§ **Job 1**:
Duplicate the Kid Kapichi passage verbatim, taking everything from "After putting out" down to "Nothing But Thieves.".
§ **Job 2**:
Using the Kid Kapichi passage, answer the following:
(a) Who gave the band their big break?
(b) What was the title of the debut album, and in what year was it released?
(c) With whom were the 11 new songs produced?

And the four have dreamed up something special as Kid Kapichi. A behemoth of a band on and off stage thanks to the Hastings scene that nurtured them, until they got their big break from Frank Carter – he invited them to play his birthday party then join him on a major tour. Their best songs explore racism, in-work poverty, mental health, violence, frustration and all-consuming love with honesty and humour. All their songs come studded with barbed wire hooks, bristling with the juddering shock of lived experience, the cathartic thrill of a balled-up fist relaxing into an air punch.
After putting out debut album This Time Next Year independently in 2021, the band recently signed their first proper deal for follow-up Here’s What You Could Have Won. Deserved reward for all that graft. These 11 new songs are an excellent showcase for the band’s bigger, punchier, ‘beat punk’ sound, produced with Dom Craik from Nothing But Thieves.

§ **Dataset extract**:
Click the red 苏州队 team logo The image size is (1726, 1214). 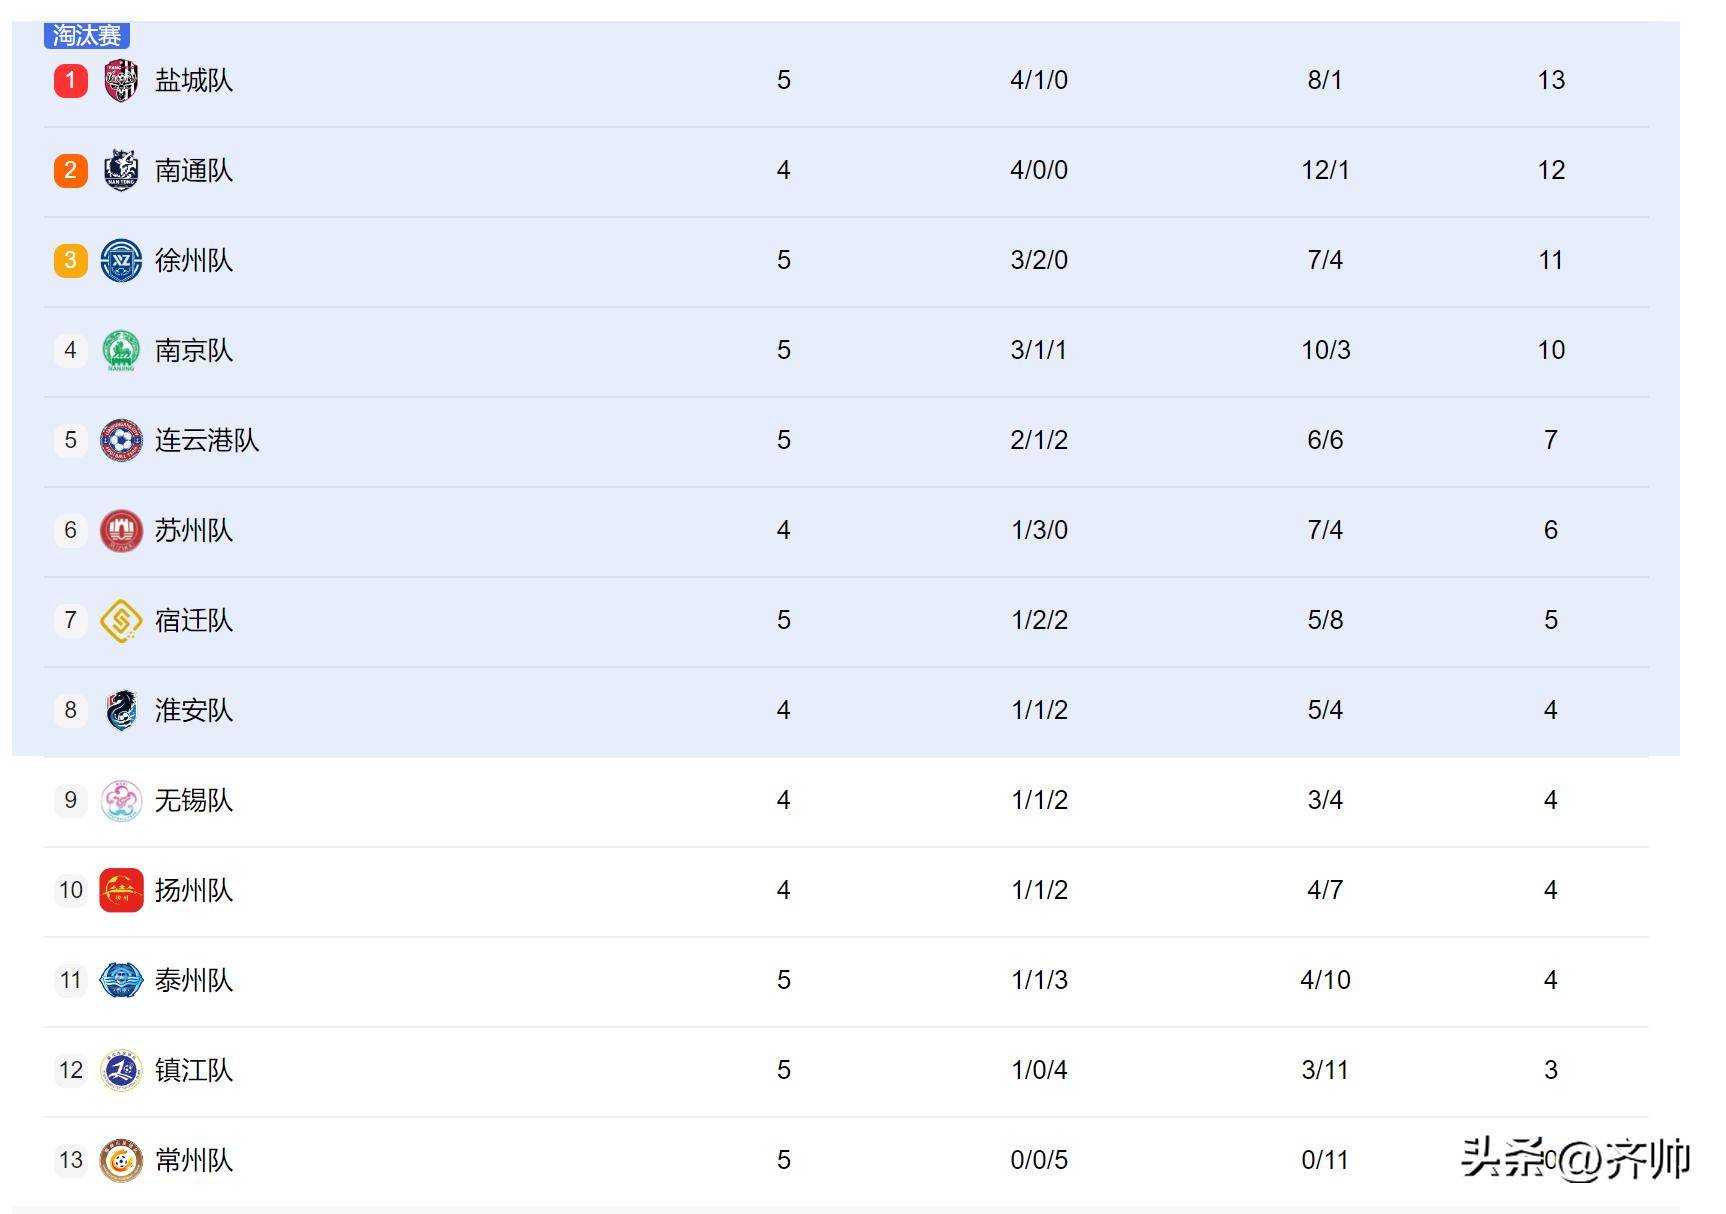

§ **Written reply 1**:
After putting out debut album This Time Next Year independently in 2021, the band recently signed their first proper deal for follow-up Here’s What You Could Have Won. Deserved reward for all that graft. These 11 new songs are an excellent showcase for the band’s bigger, punchier, ‘beat punk’ sound, produced with Dom Craik from Nothing But Thieves.

§ **Written reply 2**:
(a) Frank Carter
(b) This Time Next Year, released in 2021
(c) Dom Craik from Nothing But Thieves